▶ [Entries on where items show up]:
= = = = = = =

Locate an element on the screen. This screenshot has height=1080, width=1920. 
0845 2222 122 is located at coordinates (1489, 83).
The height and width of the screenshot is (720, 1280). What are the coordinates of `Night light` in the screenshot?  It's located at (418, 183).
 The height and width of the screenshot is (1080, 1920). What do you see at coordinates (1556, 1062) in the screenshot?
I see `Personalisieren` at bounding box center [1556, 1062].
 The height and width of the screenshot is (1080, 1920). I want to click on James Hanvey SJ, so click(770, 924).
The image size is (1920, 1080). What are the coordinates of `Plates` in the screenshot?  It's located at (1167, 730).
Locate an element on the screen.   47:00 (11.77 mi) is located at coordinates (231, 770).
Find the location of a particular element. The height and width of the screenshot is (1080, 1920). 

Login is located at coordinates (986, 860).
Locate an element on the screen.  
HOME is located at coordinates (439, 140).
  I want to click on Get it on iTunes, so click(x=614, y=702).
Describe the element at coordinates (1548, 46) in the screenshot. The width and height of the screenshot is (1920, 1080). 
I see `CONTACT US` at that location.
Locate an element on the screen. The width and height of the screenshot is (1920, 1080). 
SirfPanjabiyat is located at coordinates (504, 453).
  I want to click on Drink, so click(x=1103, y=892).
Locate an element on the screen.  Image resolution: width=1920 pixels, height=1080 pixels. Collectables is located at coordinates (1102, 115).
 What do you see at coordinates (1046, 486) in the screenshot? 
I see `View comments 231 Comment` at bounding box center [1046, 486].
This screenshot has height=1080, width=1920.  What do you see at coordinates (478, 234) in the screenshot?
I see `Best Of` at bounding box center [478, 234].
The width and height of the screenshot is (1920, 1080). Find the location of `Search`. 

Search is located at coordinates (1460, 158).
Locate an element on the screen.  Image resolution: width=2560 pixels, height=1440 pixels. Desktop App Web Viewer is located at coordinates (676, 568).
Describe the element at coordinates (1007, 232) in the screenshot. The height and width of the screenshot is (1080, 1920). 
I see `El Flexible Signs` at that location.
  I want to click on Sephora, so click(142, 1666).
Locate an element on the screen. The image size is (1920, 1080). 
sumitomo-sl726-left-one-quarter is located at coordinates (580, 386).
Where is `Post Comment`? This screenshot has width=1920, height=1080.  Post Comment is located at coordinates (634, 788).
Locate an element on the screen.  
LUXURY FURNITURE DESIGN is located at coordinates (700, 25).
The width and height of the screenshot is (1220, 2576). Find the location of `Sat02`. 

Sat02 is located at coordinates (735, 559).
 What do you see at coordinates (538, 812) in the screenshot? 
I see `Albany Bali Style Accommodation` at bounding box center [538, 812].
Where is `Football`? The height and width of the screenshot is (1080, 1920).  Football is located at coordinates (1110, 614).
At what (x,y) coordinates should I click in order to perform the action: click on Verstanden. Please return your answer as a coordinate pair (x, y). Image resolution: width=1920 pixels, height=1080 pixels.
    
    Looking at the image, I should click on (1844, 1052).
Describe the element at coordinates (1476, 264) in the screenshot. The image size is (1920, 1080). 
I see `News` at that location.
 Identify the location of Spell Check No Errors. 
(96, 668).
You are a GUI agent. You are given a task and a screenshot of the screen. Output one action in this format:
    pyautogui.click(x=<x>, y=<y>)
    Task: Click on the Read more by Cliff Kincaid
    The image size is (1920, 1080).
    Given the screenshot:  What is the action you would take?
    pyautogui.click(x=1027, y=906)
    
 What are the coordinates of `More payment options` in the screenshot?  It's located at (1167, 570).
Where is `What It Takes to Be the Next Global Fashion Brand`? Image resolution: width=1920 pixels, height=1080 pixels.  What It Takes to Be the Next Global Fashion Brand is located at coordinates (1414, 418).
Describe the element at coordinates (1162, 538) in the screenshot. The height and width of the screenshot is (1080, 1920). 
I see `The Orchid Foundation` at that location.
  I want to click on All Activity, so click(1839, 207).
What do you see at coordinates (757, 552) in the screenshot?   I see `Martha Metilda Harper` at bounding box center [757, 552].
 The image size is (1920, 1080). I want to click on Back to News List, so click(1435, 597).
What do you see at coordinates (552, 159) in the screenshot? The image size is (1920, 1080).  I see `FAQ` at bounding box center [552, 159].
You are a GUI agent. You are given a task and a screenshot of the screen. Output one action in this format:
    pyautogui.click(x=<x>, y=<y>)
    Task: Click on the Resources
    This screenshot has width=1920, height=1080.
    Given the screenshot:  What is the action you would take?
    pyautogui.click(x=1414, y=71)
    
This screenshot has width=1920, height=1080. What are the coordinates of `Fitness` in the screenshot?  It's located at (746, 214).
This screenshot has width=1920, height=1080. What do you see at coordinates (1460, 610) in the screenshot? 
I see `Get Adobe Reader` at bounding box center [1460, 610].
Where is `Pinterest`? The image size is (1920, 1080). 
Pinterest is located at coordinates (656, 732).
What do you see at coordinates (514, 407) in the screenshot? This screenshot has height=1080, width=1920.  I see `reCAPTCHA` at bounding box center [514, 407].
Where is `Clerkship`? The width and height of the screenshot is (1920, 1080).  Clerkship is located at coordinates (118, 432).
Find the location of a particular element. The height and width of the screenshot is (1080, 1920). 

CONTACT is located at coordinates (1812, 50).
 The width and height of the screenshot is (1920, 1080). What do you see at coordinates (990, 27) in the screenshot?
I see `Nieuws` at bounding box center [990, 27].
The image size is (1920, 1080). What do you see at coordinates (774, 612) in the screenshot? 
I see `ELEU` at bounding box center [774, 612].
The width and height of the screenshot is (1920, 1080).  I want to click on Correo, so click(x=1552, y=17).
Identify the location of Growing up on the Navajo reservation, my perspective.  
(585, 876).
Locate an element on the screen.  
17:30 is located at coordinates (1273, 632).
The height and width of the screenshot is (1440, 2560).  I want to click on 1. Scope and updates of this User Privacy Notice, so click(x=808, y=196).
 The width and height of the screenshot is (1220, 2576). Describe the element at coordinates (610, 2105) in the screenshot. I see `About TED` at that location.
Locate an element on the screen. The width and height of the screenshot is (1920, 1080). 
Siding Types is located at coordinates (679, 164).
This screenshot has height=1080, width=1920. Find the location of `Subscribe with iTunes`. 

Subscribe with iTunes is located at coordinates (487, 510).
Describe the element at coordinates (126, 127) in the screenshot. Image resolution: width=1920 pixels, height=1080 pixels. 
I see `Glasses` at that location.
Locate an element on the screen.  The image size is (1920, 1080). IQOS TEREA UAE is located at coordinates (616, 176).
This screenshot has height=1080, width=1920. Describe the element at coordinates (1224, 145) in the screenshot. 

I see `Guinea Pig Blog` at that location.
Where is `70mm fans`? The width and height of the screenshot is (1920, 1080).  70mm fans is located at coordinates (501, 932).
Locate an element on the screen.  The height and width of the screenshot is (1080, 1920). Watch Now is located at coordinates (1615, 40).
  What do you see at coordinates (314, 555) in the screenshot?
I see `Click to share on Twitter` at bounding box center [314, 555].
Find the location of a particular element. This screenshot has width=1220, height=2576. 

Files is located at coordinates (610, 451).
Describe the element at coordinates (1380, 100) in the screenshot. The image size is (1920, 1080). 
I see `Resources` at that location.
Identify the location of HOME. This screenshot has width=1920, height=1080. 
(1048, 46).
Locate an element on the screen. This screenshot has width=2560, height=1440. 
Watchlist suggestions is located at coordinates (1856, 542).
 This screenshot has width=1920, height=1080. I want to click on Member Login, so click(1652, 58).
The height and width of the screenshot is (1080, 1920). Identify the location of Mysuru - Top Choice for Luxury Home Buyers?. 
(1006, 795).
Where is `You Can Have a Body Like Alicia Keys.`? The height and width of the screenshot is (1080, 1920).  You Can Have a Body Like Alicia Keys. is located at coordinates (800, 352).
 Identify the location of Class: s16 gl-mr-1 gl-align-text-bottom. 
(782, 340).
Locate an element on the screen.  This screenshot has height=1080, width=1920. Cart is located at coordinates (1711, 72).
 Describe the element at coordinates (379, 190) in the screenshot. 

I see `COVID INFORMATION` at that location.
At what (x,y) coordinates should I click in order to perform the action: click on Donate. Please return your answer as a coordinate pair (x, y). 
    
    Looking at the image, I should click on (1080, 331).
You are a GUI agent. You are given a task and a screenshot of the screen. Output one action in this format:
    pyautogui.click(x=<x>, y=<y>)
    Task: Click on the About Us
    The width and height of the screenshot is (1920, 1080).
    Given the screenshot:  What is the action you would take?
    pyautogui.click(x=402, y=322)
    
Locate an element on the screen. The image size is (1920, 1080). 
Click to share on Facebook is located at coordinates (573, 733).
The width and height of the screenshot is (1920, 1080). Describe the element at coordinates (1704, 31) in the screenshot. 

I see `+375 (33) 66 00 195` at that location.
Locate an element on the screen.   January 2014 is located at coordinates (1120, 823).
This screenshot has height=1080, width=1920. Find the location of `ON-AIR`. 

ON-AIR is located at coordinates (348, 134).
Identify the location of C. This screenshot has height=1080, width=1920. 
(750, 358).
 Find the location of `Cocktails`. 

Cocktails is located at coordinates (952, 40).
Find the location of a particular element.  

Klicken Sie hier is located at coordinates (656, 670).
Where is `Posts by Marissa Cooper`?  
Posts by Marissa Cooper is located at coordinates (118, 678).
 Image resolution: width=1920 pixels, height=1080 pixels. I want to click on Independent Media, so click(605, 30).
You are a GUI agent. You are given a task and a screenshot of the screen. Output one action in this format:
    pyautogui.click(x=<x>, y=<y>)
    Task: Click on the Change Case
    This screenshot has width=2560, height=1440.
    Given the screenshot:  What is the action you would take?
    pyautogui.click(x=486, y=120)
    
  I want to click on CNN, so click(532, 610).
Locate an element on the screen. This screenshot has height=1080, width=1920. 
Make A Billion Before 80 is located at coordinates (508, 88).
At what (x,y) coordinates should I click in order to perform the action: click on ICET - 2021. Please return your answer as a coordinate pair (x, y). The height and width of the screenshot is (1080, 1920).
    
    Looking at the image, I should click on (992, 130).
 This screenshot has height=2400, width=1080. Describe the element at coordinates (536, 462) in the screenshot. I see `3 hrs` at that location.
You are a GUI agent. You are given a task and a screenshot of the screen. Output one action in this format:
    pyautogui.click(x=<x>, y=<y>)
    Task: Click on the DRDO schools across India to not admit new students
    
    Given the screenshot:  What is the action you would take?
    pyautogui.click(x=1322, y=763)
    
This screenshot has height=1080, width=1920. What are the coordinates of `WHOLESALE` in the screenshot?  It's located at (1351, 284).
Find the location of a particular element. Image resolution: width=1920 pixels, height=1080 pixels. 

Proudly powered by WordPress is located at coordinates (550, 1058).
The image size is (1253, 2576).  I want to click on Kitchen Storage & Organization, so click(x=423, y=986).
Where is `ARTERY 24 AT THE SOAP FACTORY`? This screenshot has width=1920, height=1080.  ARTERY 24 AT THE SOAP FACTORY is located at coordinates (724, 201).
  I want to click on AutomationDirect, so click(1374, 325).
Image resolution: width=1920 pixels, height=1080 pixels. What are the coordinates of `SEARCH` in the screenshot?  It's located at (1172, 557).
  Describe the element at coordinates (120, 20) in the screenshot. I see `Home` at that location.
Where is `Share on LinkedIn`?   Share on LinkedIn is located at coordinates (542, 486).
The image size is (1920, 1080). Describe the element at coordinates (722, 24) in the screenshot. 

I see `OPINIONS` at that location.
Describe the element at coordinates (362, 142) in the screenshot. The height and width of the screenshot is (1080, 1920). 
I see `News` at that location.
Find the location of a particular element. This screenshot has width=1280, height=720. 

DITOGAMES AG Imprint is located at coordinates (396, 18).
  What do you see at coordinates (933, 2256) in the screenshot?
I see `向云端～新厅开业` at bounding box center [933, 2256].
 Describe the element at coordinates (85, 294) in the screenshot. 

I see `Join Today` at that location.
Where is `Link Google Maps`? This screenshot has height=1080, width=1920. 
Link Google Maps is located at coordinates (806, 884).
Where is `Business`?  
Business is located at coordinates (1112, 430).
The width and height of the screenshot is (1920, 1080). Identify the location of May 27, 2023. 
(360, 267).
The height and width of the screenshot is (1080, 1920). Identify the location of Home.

= = = = = = =

Copy out the listing from the line with "coordinates (231, 770)." to the line with "Login is located at coordinates (986, 860).", both included.

Locate an element on the screen.   47:00 (11.77 mi) is located at coordinates (231, 770).
Find the location of a particular element. The height and width of the screenshot is (1080, 1920). 

Login is located at coordinates (986, 860).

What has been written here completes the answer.